# Set problem
Copy the records word for word, beginning with the first line and ending with the line that contains "[x=454, y=172]", including both. Leave the pictures out.

# Record set
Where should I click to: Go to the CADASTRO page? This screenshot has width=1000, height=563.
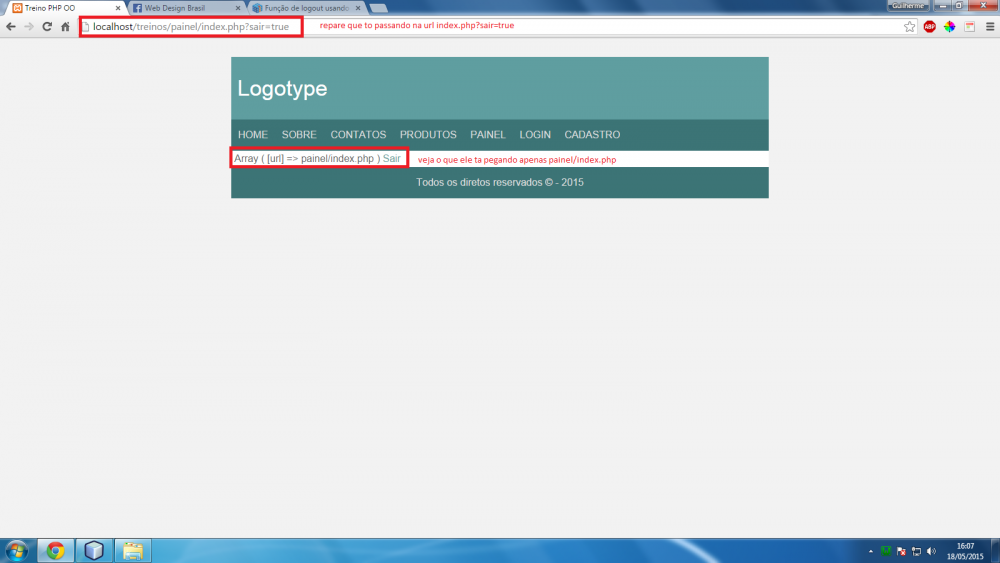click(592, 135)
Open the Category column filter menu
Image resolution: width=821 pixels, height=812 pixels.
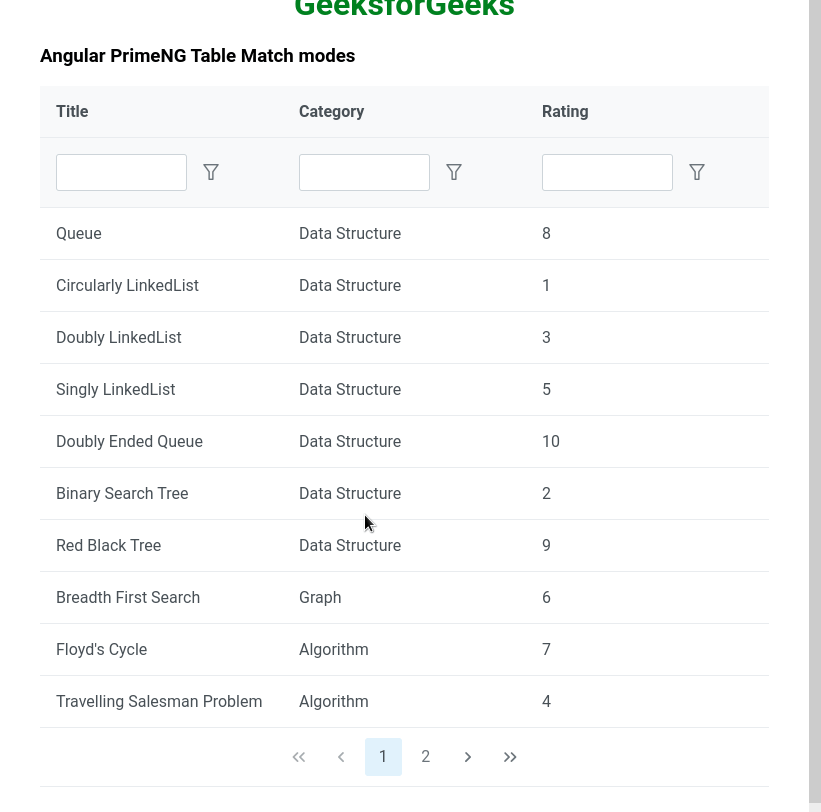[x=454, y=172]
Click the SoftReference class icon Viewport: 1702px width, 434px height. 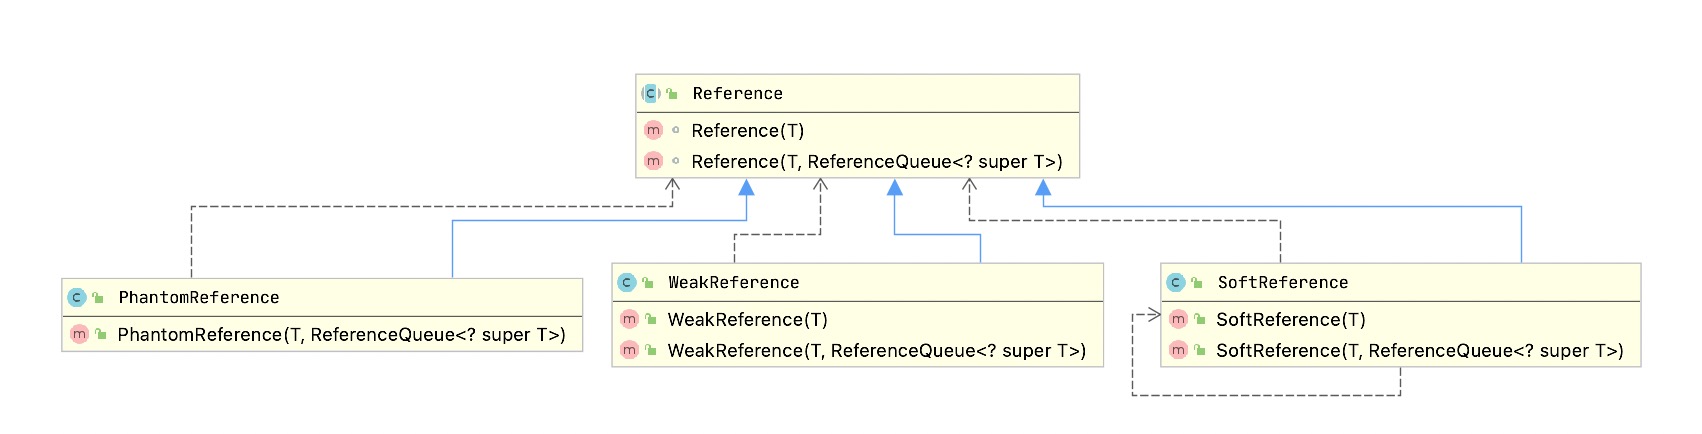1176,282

# Task solution
Where should I click to: Go to the CADASTRO page? This screenshot has width=1000, height=563.
click(592, 135)
Open the Category column filter menu
Image resolution: width=821 pixels, height=812 pixels.
[x=454, y=172]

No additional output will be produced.